Volto pra cena. Enquanto alguém na ponta esquerda reconta uma piada batida que viu no Facebook e ao meu lado direito um namorado desdobra-se na tentativa de agradar a namorada raivosa que o pegou fitando as coxas da morena da mesa detrás, eu respiro fundo, engulo um pedaço da pizza que já esfriou e faço um brinde imóvel e silencioso ao aniversário de quando eu deixei de ser inteira.

terça-feira, 31 de janeiro de 2012

Já passa da hora, tá lindo lá fora.

"E nada como o tempo após um contratempo pro meu coração", já cantou o mestre Chico.

Gosto quando o coração renasce. Se reergue assim: meio bambo, desajeitado, administrando as dosagens de qualquer suposto remédio para não tombar. Evitando movimentos bruscos, porque ainda dolorido. Em doses homeopáticas levanta da cama e arrisca as primeiras voltas lá fora. Ora receoso, ora confortável. Sente os primeiros golpes de ar fresco, cuidadoso para não sucumbir numa pneumonia. E segue. Aumentando as passadas e fortalecendo os pés no chão que, mesmo irregular, mostra-se digno da caminhada. Segue, cambaleando e zonzo, pra cada passo comemorado como a maior vitória. Um coração doente aprende com maestria a relativizar o tempo. Poucos dias podem significar um mês, o turbilhão de um ano pode fazer-se presente em uma semana.

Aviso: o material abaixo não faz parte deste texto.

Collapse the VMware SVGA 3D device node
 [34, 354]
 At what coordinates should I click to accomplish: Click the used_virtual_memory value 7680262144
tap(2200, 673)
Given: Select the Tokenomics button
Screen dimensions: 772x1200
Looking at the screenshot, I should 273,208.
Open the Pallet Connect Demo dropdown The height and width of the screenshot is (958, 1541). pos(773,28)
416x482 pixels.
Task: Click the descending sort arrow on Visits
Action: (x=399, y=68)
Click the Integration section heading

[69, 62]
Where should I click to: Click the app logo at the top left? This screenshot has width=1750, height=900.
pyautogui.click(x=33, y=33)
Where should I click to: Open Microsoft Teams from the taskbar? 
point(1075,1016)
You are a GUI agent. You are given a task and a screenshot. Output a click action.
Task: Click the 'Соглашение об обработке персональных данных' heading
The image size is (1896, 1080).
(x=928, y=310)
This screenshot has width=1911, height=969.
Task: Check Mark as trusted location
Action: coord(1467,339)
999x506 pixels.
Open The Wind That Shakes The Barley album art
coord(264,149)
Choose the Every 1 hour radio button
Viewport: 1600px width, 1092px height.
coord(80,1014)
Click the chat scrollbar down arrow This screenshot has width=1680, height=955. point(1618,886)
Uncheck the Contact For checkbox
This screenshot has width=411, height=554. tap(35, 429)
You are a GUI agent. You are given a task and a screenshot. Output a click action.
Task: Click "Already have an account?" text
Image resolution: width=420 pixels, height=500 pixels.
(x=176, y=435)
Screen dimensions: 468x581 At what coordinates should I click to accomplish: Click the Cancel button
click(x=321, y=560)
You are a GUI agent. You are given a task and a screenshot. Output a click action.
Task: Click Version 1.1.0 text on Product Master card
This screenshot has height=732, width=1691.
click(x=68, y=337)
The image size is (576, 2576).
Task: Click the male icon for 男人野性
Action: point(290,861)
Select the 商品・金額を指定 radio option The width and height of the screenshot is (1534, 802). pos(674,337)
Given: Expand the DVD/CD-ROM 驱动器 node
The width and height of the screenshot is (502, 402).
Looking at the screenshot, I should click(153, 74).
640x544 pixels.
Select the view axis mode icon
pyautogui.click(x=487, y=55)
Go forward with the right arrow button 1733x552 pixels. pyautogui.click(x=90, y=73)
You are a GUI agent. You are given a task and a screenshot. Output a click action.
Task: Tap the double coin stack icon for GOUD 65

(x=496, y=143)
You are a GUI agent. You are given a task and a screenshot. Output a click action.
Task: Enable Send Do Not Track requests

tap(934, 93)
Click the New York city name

Seu nome não doeu. Não senti no peito o coração comprimindo pra se esconder da dor ou expandindo numa tentativa de fuga pela garganta. Por conta própria e sem alarde, acho que ele entrou em processo de recuperação. Sem ordem médica, o danado decidiu que quer dar suas voltas por aí. E faz questão de que seja sozinho. Abdica da companhia dos medos e traumas, que permaneceram mesmo após a sua partida, e prefere trancá-los no fundo do armário, atrás das roupas de inverno ou numa caixa de sapatos empoeirada debaixo da cama. E avisa que vai sem cachecol, que é pra desatar os nós que ficaram estagnados na garganta. Outro dia o vi, tímido e desengonçado, a arriscar seus primeiros batimentos acelerados com um sorriso por aí. Corou ao perceber que foi flagrado, mas deixou estampado um riso frouxo no canto da boca. E assim, corando por causa de outros sorrisos, a maçã do rosto vai perdendo a palidez e o ar doentio para dar lugar a um rosa claro e vivo. O danado já canta sem ter motivo, refazendo-se a cada nota de uma canção. Prefere as alegres, mas a voz treme cada dia menos quando arrisca uma triste, cheia de recordação em suas estrofes.
Às vezes precisa repousar. Dolorido e cansado, pede arrego. Mas já não acha que se deitar é sinônimo de fraqueza. Aprendeu a respeitar a dor e que a trégua é parte indispensável do processo pra vê-la ir embora e levantar mais forte.

E já que o texto começou com um trecho do Chico Buarque, nada mais justo do que terminá-lo da mesma maneira. Dessa vez com o hino que embala os primeiros passos trôpegos desse coração - fraturado, desajeitado e cheio de esperança de renascer: "agora já passa da hora, tá lindo lá fora. Larga a minha mão, solta as unhas do meu coração, que ele está apressado e desanda a bater desvairado quando entra o verão".